Saying it's true-for-me-but-not-for-you conflates two very different things: truth being agent-relative and descriptive statements about agents being true or false depending on the agent they're referring to. "X is 6 feet tall" is true when X is someone who's 6 feet tall and false when X is someone who's 4 feet tall, and in neither case is it subjective, even though the truth-value depends on who X is. Morality is similar - "X is the right thing for TheAncientGeek to do" is an objectively true (or false) statement, regardless of who's evaluating you. Encountering "X is the right thing to do if you're Person A and the wrong thing to do if you're Person B" and thinking moralitry subjective is the same sort of mistake as if you encountered the statement "Person A is 6 feet tall and Person B is not 6 feet tall" and concluded that height is subjective.

Comment author: TheAncientGeek 29 May 2014 07:12:13PM 0 points [-]

See my other reply.

Indexing statements about individuals to individuals is harmless. Subjectivity comes in when you index statements about something else to individuals.

Morally relevant actions are actions which potentially affect others

Your morality machine is subjective because I don't need to feed in anyone else's preferences, even though my actions will affect them.

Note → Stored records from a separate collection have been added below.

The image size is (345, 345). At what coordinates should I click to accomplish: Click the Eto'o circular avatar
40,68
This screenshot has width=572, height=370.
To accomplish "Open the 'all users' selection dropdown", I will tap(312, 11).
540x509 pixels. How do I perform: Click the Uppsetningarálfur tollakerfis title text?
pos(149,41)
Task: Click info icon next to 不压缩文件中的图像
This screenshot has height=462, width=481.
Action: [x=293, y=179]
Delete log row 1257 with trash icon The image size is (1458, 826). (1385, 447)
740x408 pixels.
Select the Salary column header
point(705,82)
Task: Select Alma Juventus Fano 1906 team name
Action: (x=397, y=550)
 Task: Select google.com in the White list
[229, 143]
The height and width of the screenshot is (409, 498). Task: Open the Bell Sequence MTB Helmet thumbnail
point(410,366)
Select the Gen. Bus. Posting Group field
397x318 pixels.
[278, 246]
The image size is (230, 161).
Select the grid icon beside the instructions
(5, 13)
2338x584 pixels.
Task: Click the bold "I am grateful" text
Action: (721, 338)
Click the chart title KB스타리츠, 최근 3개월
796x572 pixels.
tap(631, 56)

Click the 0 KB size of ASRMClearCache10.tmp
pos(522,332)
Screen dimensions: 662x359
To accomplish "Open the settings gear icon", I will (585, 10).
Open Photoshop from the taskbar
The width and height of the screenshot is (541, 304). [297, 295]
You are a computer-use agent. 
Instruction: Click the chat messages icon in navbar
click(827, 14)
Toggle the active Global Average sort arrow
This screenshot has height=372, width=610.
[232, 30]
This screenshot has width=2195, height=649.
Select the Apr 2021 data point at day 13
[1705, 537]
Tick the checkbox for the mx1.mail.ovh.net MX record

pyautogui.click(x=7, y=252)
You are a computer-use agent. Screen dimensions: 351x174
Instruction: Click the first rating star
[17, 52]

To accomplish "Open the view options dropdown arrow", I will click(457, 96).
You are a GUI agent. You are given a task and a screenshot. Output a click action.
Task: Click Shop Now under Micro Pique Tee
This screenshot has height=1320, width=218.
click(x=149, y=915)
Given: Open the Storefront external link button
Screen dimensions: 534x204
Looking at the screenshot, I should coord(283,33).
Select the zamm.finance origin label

Comment author: blacktrance 29 May 2014 07:24:29PM 0 points [-]

Other people's preferences are part of states of the world, and states of the world are fed into the machine.

Comment author: TheAncientGeek 29 May 2014 07:44:17PM 0 points [-]

Not part of the original spec!!!

Comment author: blacktrance 29 May 2014 08:02:51PM 0 points [-]

Fair enough. In that case, the machine would tell you something like "Find out expected states of the world. If it's A, do X. If it's B, do Y".

Comment author: TheAncientGeek 29 May 2014 09:34:55PM -1 points [-]

It may well, but that' is a less interesting and comtentious claim. It's fairly widely accepted that the sum total of ethi.cs is inferrable from (supervenes on) the sum total of facts.